In the Linux kernel, the following vulnerability has been resolved:
block: fix race between wbt_enable_default and IO submission
When wbt_enable_default() is moved out of queue freezing in elevator_change(), it can cause the wbt inflight counter to become negative (-1), leading to hung tasks in the writeback path. Tasks get stuck in wbt_wait() because the counter is in an inconsistent state.
The issue occurs because wbt_enable_default() could race with IO submission, allowing the counter to be decremented before proper initialization. This manifests as:
rq_wait[0]: inflight: -1 has_waiters: True
rwb_enabled() checks the state, which can be updated exactly between wbt_wait() (rq_qos_throttle()) and wbt_track()(rq_qos_track()), then the inflight counter will become negative.
And results in hung task warnings like: task:kworker/u24:39 state:D stack:0 pid:14767 Call Trace: rq_qos_wait+0xb4/0x150 wbt_wait+0xa9/0x100 __rq_qos_throttle+0x24/0x40 blk_mq_submit_bio+0x672/0x7b0 ...
Fix this by:
- Splitting wbt_enable_default() into:
- __wbt_enable_default(): Returns true if wbt_init() should be called
- wbt_enable_default(): Wrapper for existing callers (no init)
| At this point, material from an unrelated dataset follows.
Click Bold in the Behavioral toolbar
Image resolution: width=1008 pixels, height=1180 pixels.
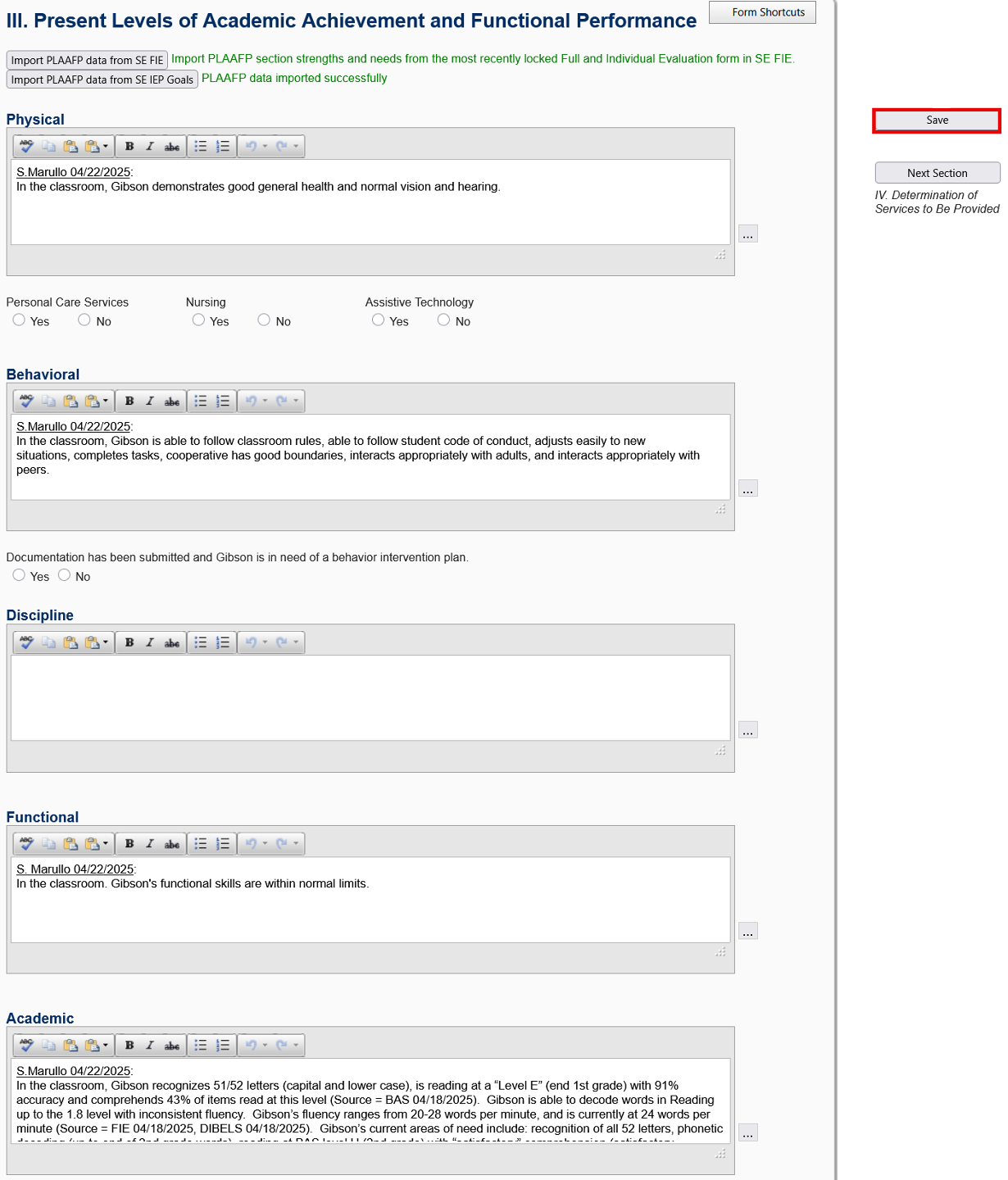pyautogui.click(x=129, y=402)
- wbt_init_enable_default(): New function that checks and inits WBT
- Using wbt_init_enable_default() in blk_register_queue() to ensure
- Move wbt_init() out of wbt_enable_default() which is only for enabling
- Removing the ELEVATOR_FLAG_ENABLE_WBT_ON_EXIT flag and its handling
This ensures WBT is properly initialized before any IO can be submitted, preventing the counter from going negative.